I pledged this semester, so I’m one of the newest brothers to the fraternity, but I’ve already gained so much from my short time involved in AKPsi, through both the rushing and pledging processes. I’d heard of AKPsi from friends freshman year, and had considered rushing spring semester. However, it wasn’t really until after my summer abroad at the London School of Economics, where I took courses in Statistics and Business Management, that my interest in business was piqued. When I returned to Hopkins in the fall, I decided to rush AKPsi. Rush begins with a few networking sessions to get to know the brothers, and the final event involves an interview, thereby already exposing potential members to integral components of the business world.
Pledging takes longer than rush, but through it, I was able to get to know the other students in my pledge class, who I probably never would have met otherwise. My pledge class, made up of both freshmen and sophomores, encompasses a broad range of majors—from computer science to public health—and extracurricular activities. As a class, we met for a few hours each week. During some of these meetings, brothers with work experience and internships in various fields of business and finance gave presentations to impart a greater knowledge and understanding of their respective fields. It’s often difficult to understand what a job entails beyond statistics and formal descriptions without hearing a first-hand account of someone who has actual experience. Luckily, we had brothers to do just that.
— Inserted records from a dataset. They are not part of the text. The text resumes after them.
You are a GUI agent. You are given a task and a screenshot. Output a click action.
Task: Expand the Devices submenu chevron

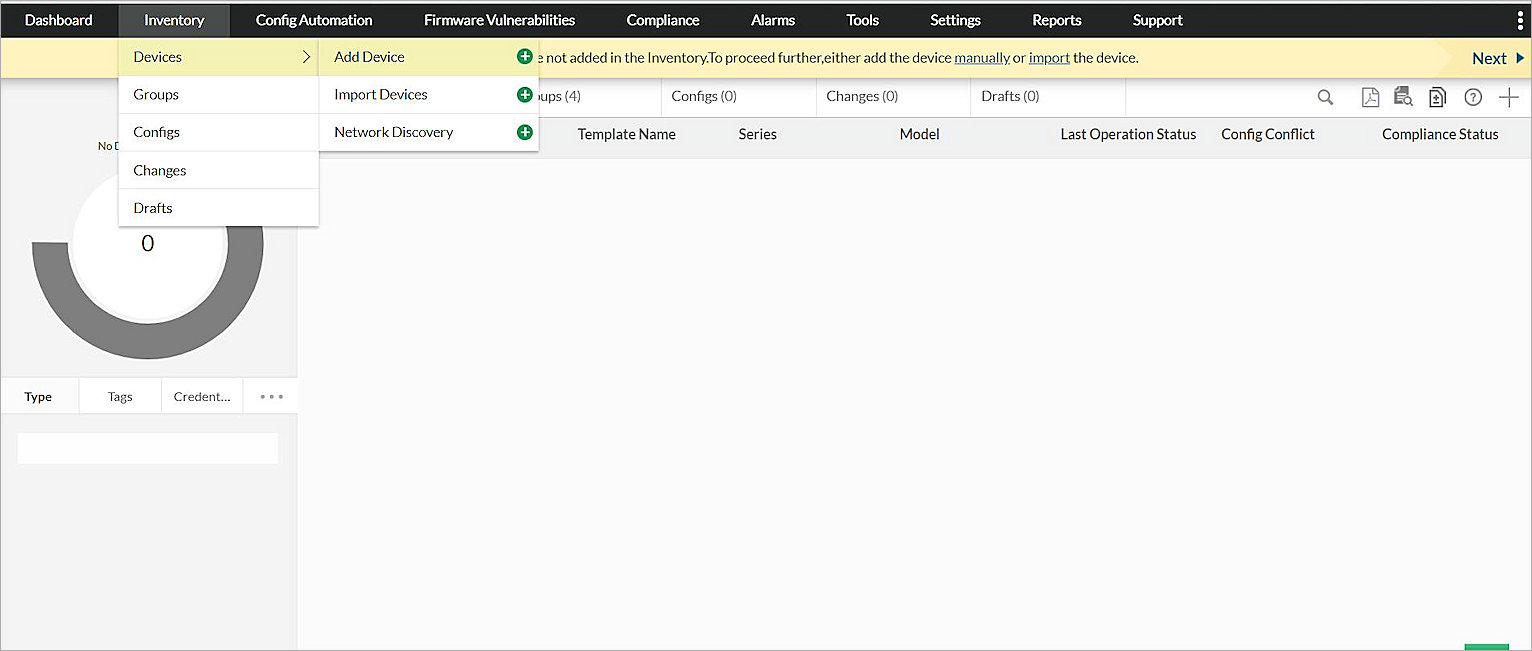307,57
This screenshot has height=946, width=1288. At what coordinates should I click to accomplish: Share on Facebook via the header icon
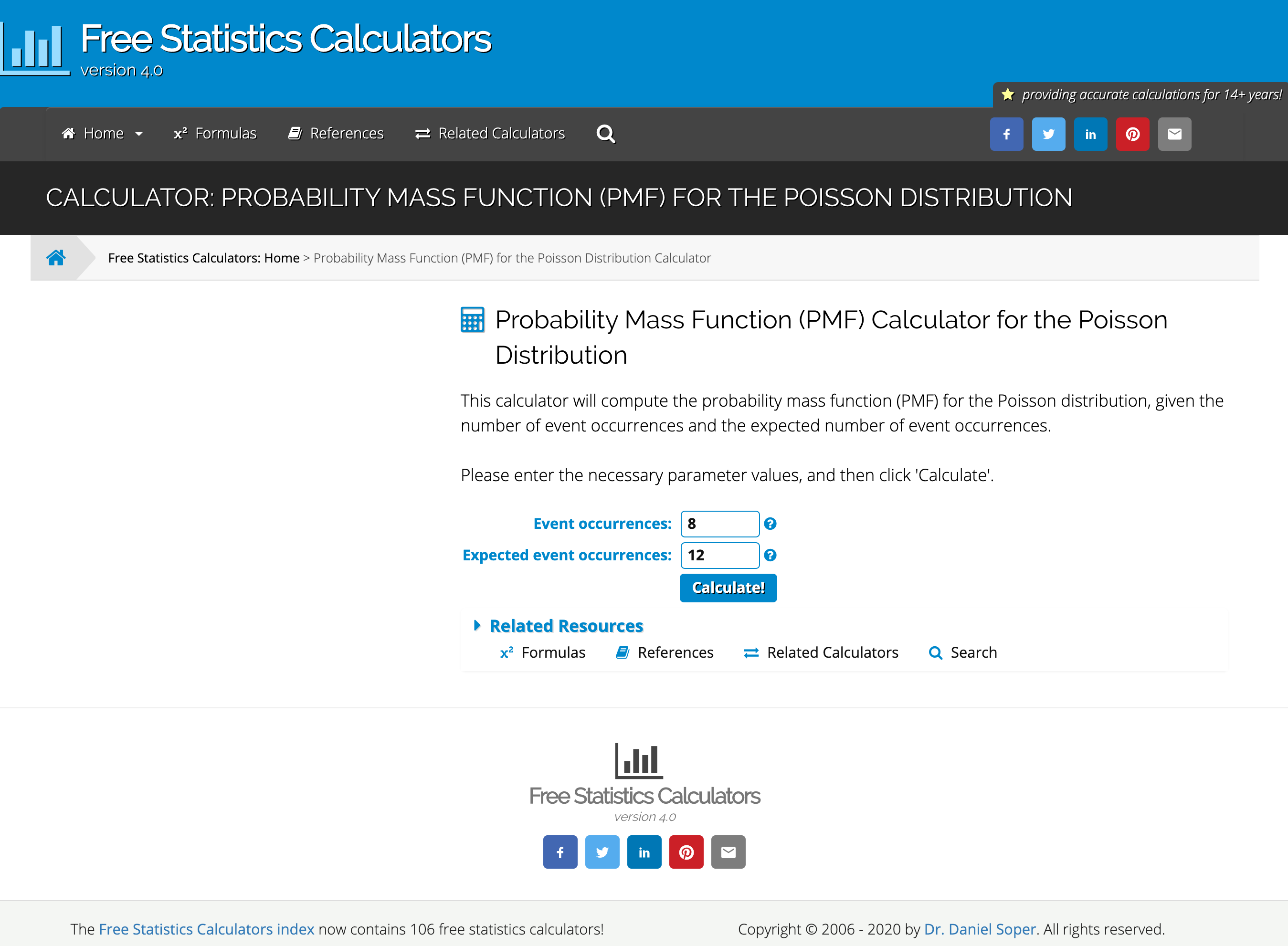[1006, 134]
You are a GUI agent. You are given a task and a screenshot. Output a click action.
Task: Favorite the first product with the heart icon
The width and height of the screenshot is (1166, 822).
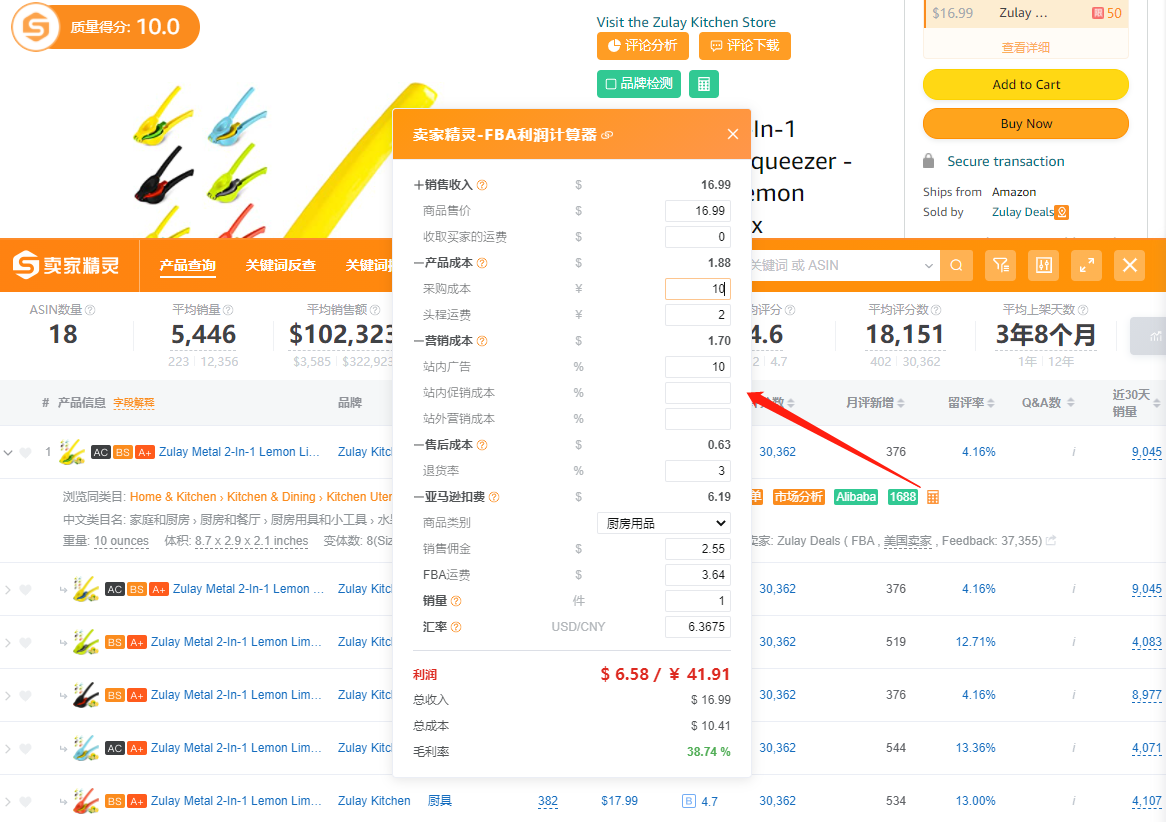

For our class project, we organized, marketed, and executed a campaign to raise funds—ultimately raising almost $6000 through Gertrude Hawk chocolate sales. Furthermore, because service is one of the fraternity’s core values, our pledge class also completed a day of community service, which we did at Whitelock Community Farm in the nearby Reservoir Hill neighborhood. The Farm was converted from a vacant lot just a few years ago and is led by current residents of the area, who seek to improve the neighborhood’s sense of community and bring easier access to fresh food to the public. While we started out not knowing what to expect, after a day of mulching, planting, and building, we ultimately had a great time helping out a new local organization and giving back to the community.
Each pledge was also required to attend a resume workshop, in which two brothers critiqued and edited our resumes. This was beyond helpful: I went in armed with only a template from Microsoft Word and a list of every activity I’d ever done, and left with a sheet of paper completely covered in red marks. Even after I made all of the (substantial) changes that were suggested, I sent my resume back to Nicole, the brother who critiqued it and had offered to check it again, post-edit, for good measure. I can honestly say that I would not be nearly as well prepared for the summer internship hunt without this.
As brothers, we remain active, bringing in professional speakers, organizing interview and networking workshops with alumni, and participating in events on-campus. For example, AKPsi sponsors the Elevator Pitch Contest, which gives students an opportunity to sell their business ideas to faculty judges and industry professionals. The Contest awards over $1,000 in cash prizes, and, along with the Business Plan Competition, encourages entrepreneurship and innovation within the student body. AKPsi members also participate in brotherhood events such as laser tag outings or brother dinners.
Professional assistance, as well as networking benefits, were what prompted me to rush AKPsi, but the quality of the help I’ve already received from it and the people in it are what make me so glad I did.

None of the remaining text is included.